Искатели приключений и люди творчества всегда любили — и общество их, как правило, поддерживало — подвергать себя серьезному риску при изучении внешнего мира и при проведении научных и технических экспериментов. В наши дни многие молодые люди не только чувствуют, что пришло время исследовать внутренний мир, но и желают подвергнуться риску, который сопутствует подобным исследованиям. Таких людей также следует поощрять и поддерживать добрым словом и другими доступными нам средствами. Почему мы позволяем людям совершать такие чисто спортивные подвиги, как, например, покорение Эвереста (с помощью кислородных масок), и запрещаем такие духовные приключения, как восхождения на горы Шумеру, Зион и Аналог (с помощью психоделиков).

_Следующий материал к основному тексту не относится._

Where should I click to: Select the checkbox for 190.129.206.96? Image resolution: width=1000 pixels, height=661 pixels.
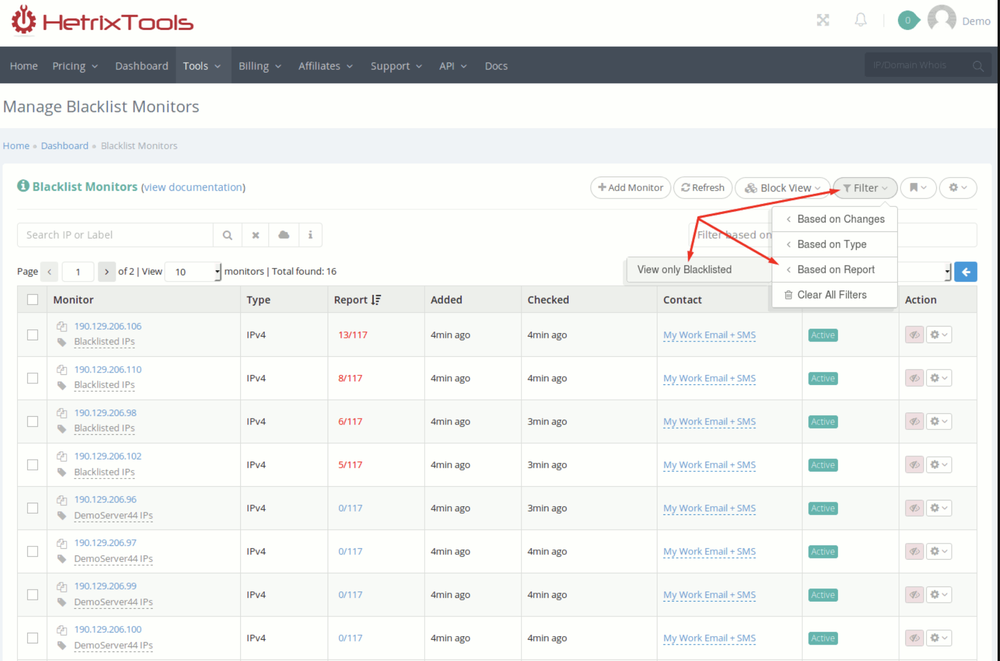pyautogui.click(x=33, y=508)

На поверхностном уровне страх общества и официальных лиц перед психоделиками основывается на невежественном причислении этих веществ к таким оставляющим привязанность наркотикам, как героин, амфетамин и веронал. Однако выпить кофе или виски также означает “принять наркотик”, и это разрешено, хотя нежелательные последствия в этом случае могут быть довольно серьезны, а творческие достижения весьма незначительны. По существу, психоделические вещества внушают страх по той же причине, что и мистическое переживание, которое католические, протестантские и мусульманские власти не поощряют и даже осуждают. Ведь мистическое переживание приводит к разочарованию и равнодушию в отношении таких одобренных социальных благ, как статус и успех, к понимающей улыбке перед лицом претенциозности и помпезности и — что для них всего страшнее — к неверию в церковно-государственную догму, гласящую, что все мы — приемные дети Бога или случайные проблески разума в механической и бездушной вселенной. Ни одно авторитарное правительство, ни светское, ни духовное, не может примириться с тем, что каждый из нас является Богом в маске, и что наше подлинное, сокровенное, основное и неотъемлемое — не может умереть. Вот почему они должны были так жестоко поступить с Иисусом.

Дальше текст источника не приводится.